After sitting out the Union’s 2-2 tie vs. Chicago on April 5, serving a one-game suspension from a red card that he received while playing for the Impact in Philadelphia, Wenger was in the starting lineup last Saturday against SaltLake. In fact, he remained on the field until coming out in the 86th minute.

“You never exactly find out you’re going to start until just before,” Wenger said, “but I had a good idea (coming to the park).”

He also had a good idea of what to do with the ball in the 15th minute of the game, looking to pull the Union even from a 1-0 hole when he kicked the ball off the top of the crossbar behind SaltLake keeper Jeff Attinella.

“I knew there was a chance (when it left my foot),” Wenger recalled. “I just found myself in behind and (Attinella) was probably five yards off his line. I just tried to get something out of it. Maybe it’s six inches lower, maybe it’s not.”

SaltLake took a 1-0 lead when Luke Mulholland converted in the 6th minute on a rebound of Alvaro Saborio’s penalty kick attempt.
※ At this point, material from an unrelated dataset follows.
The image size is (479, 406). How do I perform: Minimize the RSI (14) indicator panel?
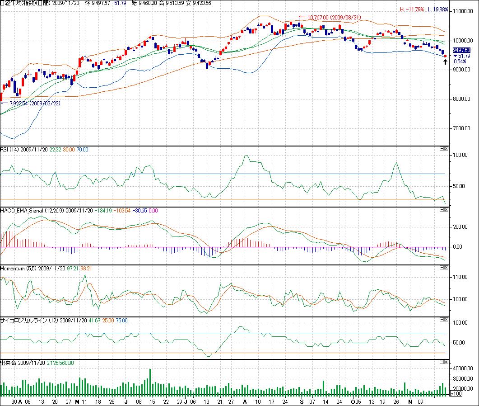[442, 148]
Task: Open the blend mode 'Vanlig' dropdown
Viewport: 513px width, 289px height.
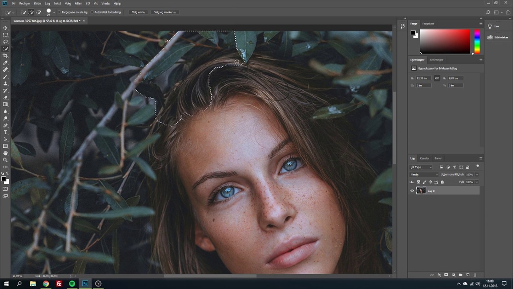Action: tap(424, 175)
It remained that way going to the locker room, where Hackworth made a couple halftime tactical changes to get more offense. Finally, in the 55th minute, Vincent Nogueira carried the ball down the right wing and passed the ball across the box to Wenger, who controlled the ball with his chest and kicked it past Attinella for the game-tying goal.

“I was just kinda playing the ball and that’s the best way to play it,” Wenger said. “That’s a pretty (darn) good pass and good vision to see the space. And Attinella came out and I just slipped it by him.”

It was the first goal that SaltLake had allowed in 290 minutes of play, coming of back-to-back shutouts of Toronto FC and Sporting KC. Wenger’s goal was also key in helping him earn his stripes with the Union.

“That’s fantastic,” Wenger said. “I can do it now. I don’t have that question hanging over my head for a couple of weeks of, ‘When’s it going to happen?’”

A short time later, the Union was back on offense and Wenger showed his play-making skills while trying to set up a teammate for the go-ahead goal. The play was unsuccessful, but Wenger’s effort didn’t go unnoticed by the Sons of Ben, who again chanted his name.

Both Hackworth and three-time Olympic champ Heather Mitts, a sideline reporter with Channel 6 Sports, also appreciated Wenger’s hard work.

“I think (Andrew)’s got a new lease and I think the fact that he knows that we really believe in him and qualities that he brings (is important),” Hackworth said, “and it’s going to be really important for him to be here and play the way he did today.”

Mitts added, “I’m very impressed. There’s a lot of pressure coming to Philly trying to get your first goal and he was able to do that.”

Wenger, however, downplayed the notion that he took some of the pressure off his shoulders.

“I think there’s pressure to score every game whether you wear the No. 9 on your back or (not),” he said. “That’s the job, so you have to breathe for 30 minutes and then we’ll get ready for Wednesday.

Philadelphia heads into its game against the New York Red Bulls knowing they at least salvaged a point thanks to Edu’s late goal.

Asked if he viewed it as good to come away with a point from the late goal, or whether it was a missed opportunity for three points in the standings, Wenger said, “I don’t know yet. I’m still thinking about it. That’s going to take a little while to decide. We’ve had some good performances here, but we still haven’t gotten 90 minutes together and that’s still the goal. So we’re disappointed but I think we’re also encouraged by the fight that we showed.”

Wenger, personally, should feel encouraged by the start that he got to his Philadelphia career. He is clearly having fun playing for his hometown team.

“It’s fantastic,” he said, “especially to come home and be able to help the team out and do what I could today.”